Two petitions filed against yet to be enacted contempt law

ISLAMABAD, July 10: The race is on to be the first to file a petition in the Supreme Court challenging a bill relating to contempt of court that is yet to become a law.

While the Contempt of Court Bill 2012 is yet to be approved by the 100-member Senate after which it is to be sent to the president for assent, Muhammad Siddique Khan Baloch and Syed Mehmood Akhtar Naqvi filed two separate petitions before the court on Tuesday.

On Monday night, the National Assembly passed the new law to substitute the Contempt of Court Ordinance V of 2003 perceived to be aimed at protecting new Prime Minister Raja Pervez Ashraf whose government has to make known its intention before the Supreme Court on July 12 about writing a letter to the Swiss authorities for reopening graft cases worth $60 million against President Asif Ali Zardari.

It was under the ordinance of 2003 that former prime minister Yousuf Raza Gilani and his cabinet had been sent home for committing contempt by not implementing the NRO verdict which asked for writing the letter.

“We have not challenged the act, but the bill,” Siddique Baloch said when asked why he had moved the petition when the bill was yet to become a law.

Talking to Dawn, he said he was confident that his case would be taken up by the Supreme Court soon.

His counsel Advocate Muhammad Ikram Chaudhry said the court office had not yet returned the petition.

The other petitioner is Akhtar Naqvi whose earlier petition led to the move for the 22nd Amendment after the membership of a number of parliamentarians had been suspended for having dual nationality.

“One should wait instead of showing haste in filing such petitions because in such case the mover finds no time to research and find out case laws for arguments,” said senior Supreme Court lawyer Raja Muqsit Nawaz.
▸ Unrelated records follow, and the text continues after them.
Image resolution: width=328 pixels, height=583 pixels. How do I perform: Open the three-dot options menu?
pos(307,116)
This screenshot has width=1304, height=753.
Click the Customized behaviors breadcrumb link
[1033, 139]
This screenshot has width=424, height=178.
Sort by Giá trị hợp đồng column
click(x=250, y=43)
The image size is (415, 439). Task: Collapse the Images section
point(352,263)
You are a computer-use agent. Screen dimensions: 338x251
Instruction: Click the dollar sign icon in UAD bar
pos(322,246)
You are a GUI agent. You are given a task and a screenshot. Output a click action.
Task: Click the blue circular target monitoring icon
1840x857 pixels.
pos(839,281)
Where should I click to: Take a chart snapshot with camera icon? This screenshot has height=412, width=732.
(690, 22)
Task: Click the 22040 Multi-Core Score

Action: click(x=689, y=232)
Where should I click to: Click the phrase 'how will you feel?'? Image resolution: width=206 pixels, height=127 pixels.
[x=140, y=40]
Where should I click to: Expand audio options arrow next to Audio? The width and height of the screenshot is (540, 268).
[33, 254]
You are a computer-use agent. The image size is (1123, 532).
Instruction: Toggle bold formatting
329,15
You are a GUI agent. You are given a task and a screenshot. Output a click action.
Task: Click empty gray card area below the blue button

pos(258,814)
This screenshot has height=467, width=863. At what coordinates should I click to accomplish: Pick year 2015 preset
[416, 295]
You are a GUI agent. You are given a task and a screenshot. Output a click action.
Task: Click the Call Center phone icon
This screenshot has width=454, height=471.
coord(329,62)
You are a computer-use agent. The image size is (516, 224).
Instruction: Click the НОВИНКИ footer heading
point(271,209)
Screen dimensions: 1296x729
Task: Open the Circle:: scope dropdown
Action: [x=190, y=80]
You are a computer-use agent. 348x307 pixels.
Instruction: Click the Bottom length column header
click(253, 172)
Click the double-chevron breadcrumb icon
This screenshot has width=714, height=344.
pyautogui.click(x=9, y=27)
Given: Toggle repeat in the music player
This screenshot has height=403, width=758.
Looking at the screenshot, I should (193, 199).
He, however, explained the reason behind the tendency to rush such petitions.

It is a common feature that a number of petitions are filed by people from different walks of life, but a particular case is usually known by the person who filed it first because it finds the top position in the cause list, thus making the mover a popular man in the judicial history.

For instance, he said, the renowned challenge to the NRO (National Reconciliation Ordinance) was always known by the Dr Mubashir Hassan case, although a number of petitions had been filed against the ordinance.

Raja Muqsit said the apex court could strike down a law only after examining its vires, if the law impinged on the fundamental rights guaranteed under the Constitution or militated against the independence of judiciary, aimed at curtailing the authority of the judiciary.

By filing such petitions and openly claiming that these would be upheld meant pre-empting the court’s verdict even before it had been argued, thus tarnishing the image of judiciary in the eyes of the people, he said.

“To anticipate a verdict on a case which is not even pending before the court is itself contempt,” commented a senior court officer, adding that propriety demanded that issues not yet before the court should not be discussed at all.

About the proposed contempt law, he said that except for three additions -- immunity to the holders of public office under Article 248(1) of the Constitution, right to appeal that suspends the conviction and expunged part of a discussion in parliament not to be taken as evidence -- the latest law was the exact rendition of the 1976 contempt law.

Additional Advocate General of Punjab Jawwad Hassan said an aggrieved person could approach the court only when there was some legislative, executive or administrative action against him.

“No action, no remedy or no action no res (case),” he said, adding that no one should give his mind before anything had happened.

Otherwise, he added, it would mean pre-conceived notion and, therefore, would be biased.

In his petition, Siddique Baloch requested the court to declare that the law showed lack of legislative competence and the federal government had unconstitutionally and unlawfully attempted to make the constitutional provisions ineffective through the new law.

Akhtar Naqvi contended that the bill was against Article 25 of the Constitution which ensured equality of citizens.